- _Passage provided_:
——

Genetic risk of restenosis after percutaneous coronary interventions in the era of drug-eluting stents

Objectives: Our previous studies identified three single nucleotide polymorphisms (SNPs), rs419598 in the interleukin-1 receptor antagonist gene (IL1RN), rs235326 in the CD18 gene (ITGB2), and rs5918 in the platelet glycoprotein IIIa gene (ITGB3), as risk factors for restenosis after placement of bare metal stents in coronary arteries. The aim of the present study was to determine whether these SNPs remain risk factors after drug-eluting stent implantation. Patients and methods: The study population included 2028 patients, who underwent drug-eluting stent implantation. The primary study endpoint was angiographic restenosis (diameter stenosis ≥50% at the 6-month follow-up angiography) and clinical restenosis (target lesion revascularization at the 3-year follow-up). Results: Angiographic restenosis was observed in 12.8% of the patients with genotype T/T, 14.6% with genotype T/C, and 13.0% with genotype C/C of IL1RN (P=0.60), in 13.1% of the patients with genotype C/C, 13.2% with genotype C/T, and 16.1% with genotype T/T of ITGB2 (P= 0.53), and in 13.2% of the patients with genotype T/T, 14.8% with genotype T/C, and 9.6% with genotype C/C of ITGB3 (P=0.50). Clinical restenosis was present in 11.8% of the patients with genotype T/T, 12.5% with genotype T/C, and 9.9% with genotype C/C of IL1RN (P =0.63), in 13.3% of the patients with genotype C/C, 10.0% with genotype C/T, and 13.9% with genotype T/Tof ITGB2 (P=0.07), and in 11.9% of the patients with genotype T/T, 12.1% with genotype T/C, and 10.2% with genotype C/C of ITGB3 (P=0.91). Conclusion: The SNPs rs419598 in IL1RN, rs235326 in ITGB2, and rs5918 in ITGB3, which have shown an association with restenosis after implantation of bare metal stents, were not related to restenosis after placement of drug-eluting stents.

——

- _Material shown_:

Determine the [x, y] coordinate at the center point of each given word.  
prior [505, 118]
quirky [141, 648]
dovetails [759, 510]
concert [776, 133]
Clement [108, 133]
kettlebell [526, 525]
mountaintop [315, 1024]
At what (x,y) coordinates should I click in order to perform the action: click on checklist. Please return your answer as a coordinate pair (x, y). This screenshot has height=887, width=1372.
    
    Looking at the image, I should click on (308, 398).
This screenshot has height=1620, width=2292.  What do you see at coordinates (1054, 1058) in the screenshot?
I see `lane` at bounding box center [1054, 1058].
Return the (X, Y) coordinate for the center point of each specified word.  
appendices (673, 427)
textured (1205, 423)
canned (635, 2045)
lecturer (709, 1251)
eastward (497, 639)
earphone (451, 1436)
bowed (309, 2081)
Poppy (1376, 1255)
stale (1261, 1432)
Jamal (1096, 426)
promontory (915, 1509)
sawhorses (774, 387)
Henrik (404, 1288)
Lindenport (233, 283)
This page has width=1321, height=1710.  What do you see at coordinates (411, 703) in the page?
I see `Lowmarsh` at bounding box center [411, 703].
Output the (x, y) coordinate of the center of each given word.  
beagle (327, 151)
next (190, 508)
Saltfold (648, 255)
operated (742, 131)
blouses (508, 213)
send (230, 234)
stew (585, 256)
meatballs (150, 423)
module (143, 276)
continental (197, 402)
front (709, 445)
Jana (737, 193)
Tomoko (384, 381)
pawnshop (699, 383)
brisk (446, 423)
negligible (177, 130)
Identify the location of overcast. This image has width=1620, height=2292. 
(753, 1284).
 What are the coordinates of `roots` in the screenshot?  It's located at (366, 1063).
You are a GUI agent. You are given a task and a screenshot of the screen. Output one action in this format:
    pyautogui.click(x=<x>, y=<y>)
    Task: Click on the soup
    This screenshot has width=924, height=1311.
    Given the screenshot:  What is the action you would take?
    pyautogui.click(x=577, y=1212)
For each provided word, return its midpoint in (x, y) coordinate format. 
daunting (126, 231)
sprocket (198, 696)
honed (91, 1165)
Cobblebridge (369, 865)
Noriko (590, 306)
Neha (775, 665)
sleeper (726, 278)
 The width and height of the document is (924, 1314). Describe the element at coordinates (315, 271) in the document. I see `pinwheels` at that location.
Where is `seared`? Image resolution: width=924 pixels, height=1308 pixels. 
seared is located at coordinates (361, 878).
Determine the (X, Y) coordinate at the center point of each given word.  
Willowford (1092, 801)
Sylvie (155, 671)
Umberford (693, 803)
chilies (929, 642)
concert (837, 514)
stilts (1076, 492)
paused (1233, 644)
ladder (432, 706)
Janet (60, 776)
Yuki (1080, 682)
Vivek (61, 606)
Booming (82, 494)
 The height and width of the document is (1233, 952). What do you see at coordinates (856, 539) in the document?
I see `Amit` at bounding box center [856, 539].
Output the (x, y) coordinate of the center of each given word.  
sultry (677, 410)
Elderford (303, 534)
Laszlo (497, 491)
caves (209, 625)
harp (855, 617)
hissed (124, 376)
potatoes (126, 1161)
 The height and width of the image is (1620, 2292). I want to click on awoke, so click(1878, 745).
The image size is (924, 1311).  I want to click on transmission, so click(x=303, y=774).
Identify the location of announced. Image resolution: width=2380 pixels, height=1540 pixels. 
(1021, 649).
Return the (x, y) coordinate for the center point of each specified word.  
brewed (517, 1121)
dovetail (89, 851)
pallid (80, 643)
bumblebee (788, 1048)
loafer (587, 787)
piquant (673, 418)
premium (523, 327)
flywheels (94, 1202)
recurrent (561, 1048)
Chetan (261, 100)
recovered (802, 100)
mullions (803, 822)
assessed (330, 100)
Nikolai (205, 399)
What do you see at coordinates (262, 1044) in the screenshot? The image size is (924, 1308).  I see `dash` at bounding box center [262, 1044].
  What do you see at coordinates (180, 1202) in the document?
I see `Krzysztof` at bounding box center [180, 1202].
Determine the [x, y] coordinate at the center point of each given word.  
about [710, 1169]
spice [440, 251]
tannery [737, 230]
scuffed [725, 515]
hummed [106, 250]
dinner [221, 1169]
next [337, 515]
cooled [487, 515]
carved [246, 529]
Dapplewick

——

- _Work to be completed_: In the abstract on genetic risk of restenosis after drug-eluting stents, how many patients made up the study population?

- _Response_: 2028 patients